At age 7, 1% of children were IgA-EMA positive and likely therefore to have subclinical coeliac disease, though less than 0.1% were reported to be on a gluten-free diet. The prevalence of coeliac disease in these children is therefore comparable to that in UK adults.5
The benefit of early diagnosis of subclinical coeliac disease remains unproven, but long term follow up of this cohort may help to resolve this. If screening is worth while, it should be started in childhood.
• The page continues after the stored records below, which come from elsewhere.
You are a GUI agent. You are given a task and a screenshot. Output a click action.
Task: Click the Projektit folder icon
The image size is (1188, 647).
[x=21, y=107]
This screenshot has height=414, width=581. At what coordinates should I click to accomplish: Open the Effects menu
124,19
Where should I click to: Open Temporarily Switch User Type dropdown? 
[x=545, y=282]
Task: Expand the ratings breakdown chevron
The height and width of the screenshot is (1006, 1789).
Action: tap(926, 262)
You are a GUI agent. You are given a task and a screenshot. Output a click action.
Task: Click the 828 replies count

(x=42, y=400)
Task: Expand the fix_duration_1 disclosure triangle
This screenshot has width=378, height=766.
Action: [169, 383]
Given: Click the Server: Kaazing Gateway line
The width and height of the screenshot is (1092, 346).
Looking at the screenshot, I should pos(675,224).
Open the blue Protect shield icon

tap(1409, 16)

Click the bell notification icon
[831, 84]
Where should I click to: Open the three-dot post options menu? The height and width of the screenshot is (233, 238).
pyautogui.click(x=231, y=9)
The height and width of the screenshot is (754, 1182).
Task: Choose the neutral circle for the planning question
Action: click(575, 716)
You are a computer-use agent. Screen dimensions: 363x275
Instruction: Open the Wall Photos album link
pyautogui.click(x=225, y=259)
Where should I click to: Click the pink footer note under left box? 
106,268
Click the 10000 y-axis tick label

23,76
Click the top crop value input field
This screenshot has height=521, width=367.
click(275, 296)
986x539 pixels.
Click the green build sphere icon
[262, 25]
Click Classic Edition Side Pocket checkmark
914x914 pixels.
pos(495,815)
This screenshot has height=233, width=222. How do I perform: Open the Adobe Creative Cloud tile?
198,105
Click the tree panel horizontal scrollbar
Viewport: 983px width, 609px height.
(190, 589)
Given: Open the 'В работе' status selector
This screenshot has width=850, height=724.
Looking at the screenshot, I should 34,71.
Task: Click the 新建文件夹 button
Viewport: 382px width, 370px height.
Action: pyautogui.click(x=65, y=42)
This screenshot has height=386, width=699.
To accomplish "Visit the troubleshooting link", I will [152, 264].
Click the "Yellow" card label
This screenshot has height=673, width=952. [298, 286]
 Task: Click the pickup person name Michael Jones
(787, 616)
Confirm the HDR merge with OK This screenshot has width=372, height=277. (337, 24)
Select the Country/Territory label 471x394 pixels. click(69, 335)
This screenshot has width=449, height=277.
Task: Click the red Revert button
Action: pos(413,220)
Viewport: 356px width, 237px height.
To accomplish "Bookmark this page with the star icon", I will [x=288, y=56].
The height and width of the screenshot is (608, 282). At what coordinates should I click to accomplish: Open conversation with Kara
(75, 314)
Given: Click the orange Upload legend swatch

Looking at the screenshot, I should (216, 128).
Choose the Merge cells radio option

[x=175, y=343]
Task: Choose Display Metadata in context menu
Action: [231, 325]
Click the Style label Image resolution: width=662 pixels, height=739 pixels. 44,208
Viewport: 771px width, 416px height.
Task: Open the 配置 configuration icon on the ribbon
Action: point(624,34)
Since ALSPAC is an observational study based on analysis of anonymous samples,3
confirmatory biopsy was not possible. IgA-EMA have however repeatedly been shown to have high sensitivity and specificity for coeliac disease, and in a recent general population study the combination of IgA-EMA and tTG antibodies that we used was associated with diagnostic histological changes in 83% of those subsequently biopsied, with abnormal intestinal γ/δ T-lymphocyte density in a further 12%.2
Our strategy may even miss some affected children, as individuals with high levels of tTG antibodies without IgA-EMA may have coeliac disease.2
Reported clinical features were similar to those in adults with coeliac disease identified by screening. Gastrointestinal symptoms were not prominent, and the excess in girls mirrors that seen in affected adults. The most striking observation was that children with IgA-EMA were shorter by more than 0.76 standard deviation scores and lighter by 0.54 standard deviation scores than antibody negative children matched for date and place of birth. This equates to about 9 months' growth and weight gain in an average child around this age. These features were independent of gastrointestinal symptoms and anaemia and presumably unrelated to malabsorption.
Occult coeliac disease seems to start in childhood, even in those who are subsequently diagnosed as adults. The search for the trigger resulting in the breakdown of immune tolerance to gluten therefore needs to focus on infancy and intrauterine life.